## SET TASK
Please render every line of the data below as a numbered list, leaving out the blank lines.

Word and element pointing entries
►

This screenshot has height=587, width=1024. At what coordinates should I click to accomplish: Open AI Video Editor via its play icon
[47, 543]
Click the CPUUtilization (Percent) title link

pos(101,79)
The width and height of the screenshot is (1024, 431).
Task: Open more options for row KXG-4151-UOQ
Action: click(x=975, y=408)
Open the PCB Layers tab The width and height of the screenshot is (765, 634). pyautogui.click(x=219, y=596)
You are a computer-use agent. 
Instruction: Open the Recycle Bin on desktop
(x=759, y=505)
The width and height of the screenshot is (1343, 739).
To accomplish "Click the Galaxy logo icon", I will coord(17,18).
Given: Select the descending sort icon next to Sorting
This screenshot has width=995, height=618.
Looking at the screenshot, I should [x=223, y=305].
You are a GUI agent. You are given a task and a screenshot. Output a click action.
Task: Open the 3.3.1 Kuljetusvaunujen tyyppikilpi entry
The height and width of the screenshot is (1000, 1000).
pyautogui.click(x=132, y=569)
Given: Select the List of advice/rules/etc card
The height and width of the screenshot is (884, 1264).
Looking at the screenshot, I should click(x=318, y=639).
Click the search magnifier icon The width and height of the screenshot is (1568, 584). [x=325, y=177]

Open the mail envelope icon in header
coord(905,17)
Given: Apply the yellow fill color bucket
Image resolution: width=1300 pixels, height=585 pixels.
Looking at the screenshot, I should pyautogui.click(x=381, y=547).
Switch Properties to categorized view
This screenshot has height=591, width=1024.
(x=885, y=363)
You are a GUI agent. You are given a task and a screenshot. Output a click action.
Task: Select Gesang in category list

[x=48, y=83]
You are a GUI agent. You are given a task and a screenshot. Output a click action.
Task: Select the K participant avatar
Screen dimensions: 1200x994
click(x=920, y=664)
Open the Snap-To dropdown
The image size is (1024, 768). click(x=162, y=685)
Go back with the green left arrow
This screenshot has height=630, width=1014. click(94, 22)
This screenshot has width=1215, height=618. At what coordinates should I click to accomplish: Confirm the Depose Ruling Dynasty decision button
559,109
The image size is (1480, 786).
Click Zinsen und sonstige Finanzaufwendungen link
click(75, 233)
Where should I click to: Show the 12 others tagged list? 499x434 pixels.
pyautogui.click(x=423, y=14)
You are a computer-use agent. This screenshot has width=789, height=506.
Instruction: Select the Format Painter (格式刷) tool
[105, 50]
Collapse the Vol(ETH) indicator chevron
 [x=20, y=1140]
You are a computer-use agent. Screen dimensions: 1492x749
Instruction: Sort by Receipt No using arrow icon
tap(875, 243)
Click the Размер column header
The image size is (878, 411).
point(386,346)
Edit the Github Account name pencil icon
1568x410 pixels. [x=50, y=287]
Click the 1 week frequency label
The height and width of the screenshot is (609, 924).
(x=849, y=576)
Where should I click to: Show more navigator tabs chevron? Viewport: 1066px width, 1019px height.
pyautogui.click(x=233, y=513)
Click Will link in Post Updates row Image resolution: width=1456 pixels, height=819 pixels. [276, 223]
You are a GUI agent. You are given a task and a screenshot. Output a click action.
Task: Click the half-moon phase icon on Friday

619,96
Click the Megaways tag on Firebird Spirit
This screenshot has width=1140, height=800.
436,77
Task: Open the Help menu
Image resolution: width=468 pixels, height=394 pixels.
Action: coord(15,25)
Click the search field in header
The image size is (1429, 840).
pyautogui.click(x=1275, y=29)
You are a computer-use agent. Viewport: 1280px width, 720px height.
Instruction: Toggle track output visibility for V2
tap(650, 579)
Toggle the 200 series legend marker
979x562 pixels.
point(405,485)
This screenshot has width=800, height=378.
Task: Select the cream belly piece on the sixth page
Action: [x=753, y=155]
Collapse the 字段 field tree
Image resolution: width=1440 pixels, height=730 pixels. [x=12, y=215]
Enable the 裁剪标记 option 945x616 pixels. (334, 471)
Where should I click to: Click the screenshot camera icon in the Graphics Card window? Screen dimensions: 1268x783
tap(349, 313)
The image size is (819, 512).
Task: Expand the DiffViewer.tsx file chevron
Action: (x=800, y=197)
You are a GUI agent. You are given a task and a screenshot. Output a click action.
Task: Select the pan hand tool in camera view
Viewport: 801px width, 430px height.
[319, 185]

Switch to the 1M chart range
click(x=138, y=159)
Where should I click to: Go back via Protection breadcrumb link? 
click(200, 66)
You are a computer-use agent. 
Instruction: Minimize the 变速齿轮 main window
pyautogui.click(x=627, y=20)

◄

## WRITTEN RESPONSE
1. This screenshot has height=587, width=1024. At what coordinates should I click to accomplish: Open AI Video Editor via its play icon
2. [47, 543]
3. Click the CPUUtilization (Percent) title link
4. pos(101,79)
5. The width and height of the screenshot is (1024, 431).
6. Task: Open more options for row KXG-4151-UOQ
7. Action: click(x=975, y=408)
8. Open the PCB Layers tab The width and height of the screenshot is (765, 634). pyautogui.click(x=219, y=596)
9. You are a computer-use agent. 
10. Instruction: Open the Recycle Bin on desktop
11. (x=759, y=505)
12. The width and height of the screenshot is (1343, 739).
13. To accomplish "Click the Galaxy logo icon", I will coord(17,18).
14. Given: Select the descending sort icon next to Sorting
15. This screenshot has width=995, height=618.
16. Looking at the screenshot, I should [x=223, y=305].
17. You are a GUI agent. You are given a task and a screenshot. Output a click action.
18. Task: Open the 3.3.1 Kuljetusvaunujen tyyppikilpi entry
19. The height and width of the screenshot is (1000, 1000).
20. pyautogui.click(x=132, y=569)
21. Given: Select the List of advice/rules/etc card
22. The height and width of the screenshot is (884, 1264).
23. Looking at the screenshot, I should click(x=318, y=639).
24. Click the search magnifier icon The width and height of the screenshot is (1568, 584). [x=325, y=177]
25. Open the mail envelope icon in header
26. coord(905,17)
27. Given: Apply the yellow fill color bucket
28. Image resolution: width=1300 pixels, height=585 pixels.
29. Looking at the screenshot, I should pyautogui.click(x=381, y=547).
30. Switch Properties to categorized view
31. This screenshot has height=591, width=1024.
32. (x=885, y=363)
33. You are a GUI agent. You are given a task and a screenshot. Output a click action.
34. Task: Select Gesang in category list
35. [x=48, y=83]
36. You are a GUI agent. You are given a task and a screenshot. Output a click action.
37. Task: Select the K participant avatar
38. Screen dimensions: 1200x994
39. click(x=920, y=664)
40. Open the Snap-To dropdown
41. The image size is (1024, 768). click(x=162, y=685)
42. Go back with the green left arrow
43. This screenshot has height=630, width=1014. click(94, 22)
44. This screenshot has width=1215, height=618. At what coordinates should I click to accomplish: Confirm the Depose Ruling Dynasty decision button
45. 559,109
46. The image size is (1480, 786).
47. Click Zinsen und sonstige Finanzaufwendungen link
48. click(75, 233)
49. Where should I click to: Show the 12 others tagged list? 499x434 pixels.
50. pyautogui.click(x=423, y=14)
51. You are a computer-use agent. This screenshot has width=789, height=506.
52. Instruction: Select the Format Painter (格式刷) tool
53. [105, 50]
54. Collapse the Vol(ETH) indicator chevron
55.  [x=20, y=1140]
56. You are a computer-use agent. Screen dimensions: 1492x749
57. Instruction: Sort by Receipt No using arrow icon
58. tap(875, 243)
59. Click the Размер column header
60. The image size is (878, 411).
61. point(386,346)
62. Edit the Github Account name pencil icon
63. 1568x410 pixels. [x=50, y=287]
64. Click the 1 week frequency label
65. The height and width of the screenshot is (609, 924).
66. (x=849, y=576)
67. Where should I click to: Show more navigator tabs chevron? Viewport: 1066px width, 1019px height.
68. pyautogui.click(x=233, y=513)
69. Click Will link in Post Updates row Image resolution: width=1456 pixels, height=819 pixels. [276, 223]
70. You are a GUI agent. You are given a task and a screenshot. Output a click action.
71. Task: Click the half-moon phase icon on Friday
72. 619,96
73. Click the Megaways tag on Firebird Spirit
74. This screenshot has width=1140, height=800.
75. 436,77
76. Task: Open the Help menu
77. Image resolution: width=468 pixels, height=394 pixels.
78. Action: coord(15,25)
79. Click the search field in header
80. The image size is (1429, 840).
81. pyautogui.click(x=1275, y=29)
82. You are a computer-use agent. Viewport: 1280px width, 720px height.
83. Instruction: Toggle track output visibility for V2
84. tap(650, 579)
85. Toggle the 200 series legend marker
86. 979x562 pixels.
87. point(405,485)
88. This screenshot has width=800, height=378.
89. Task: Select the cream belly piece on the sixth page
90. Action: [x=753, y=155]
91. Collapse the 字段 field tree
92. Image resolution: width=1440 pixels, height=730 pixels. [x=12, y=215]
93. Enable the 裁剪标记 option 945x616 pixels. (334, 471)
94. Where should I click to: Click the screenshot camera icon in the Graphics Card window? Screen dimensions: 1268x783
95. tap(349, 313)
96. The image size is (819, 512).
97. Task: Expand the DiffViewer.tsx file chevron
98. Action: (x=800, y=197)
99. You are a GUI agent. You are given a task and a screenshot. Output a click action.
100. Task: Select the pan hand tool in camera view
101. Viewport: 801px width, 430px height.
102. [319, 185]
103. Switch to the 1M chart range
104. click(x=138, y=159)
105. Where should I click to: Go back via Protection breadcrumb link? 
106. click(200, 66)
107. You are a computer-use agent. 
108. Instruction: Minimize the 变速齿轮 main window
109. pyautogui.click(x=627, y=20)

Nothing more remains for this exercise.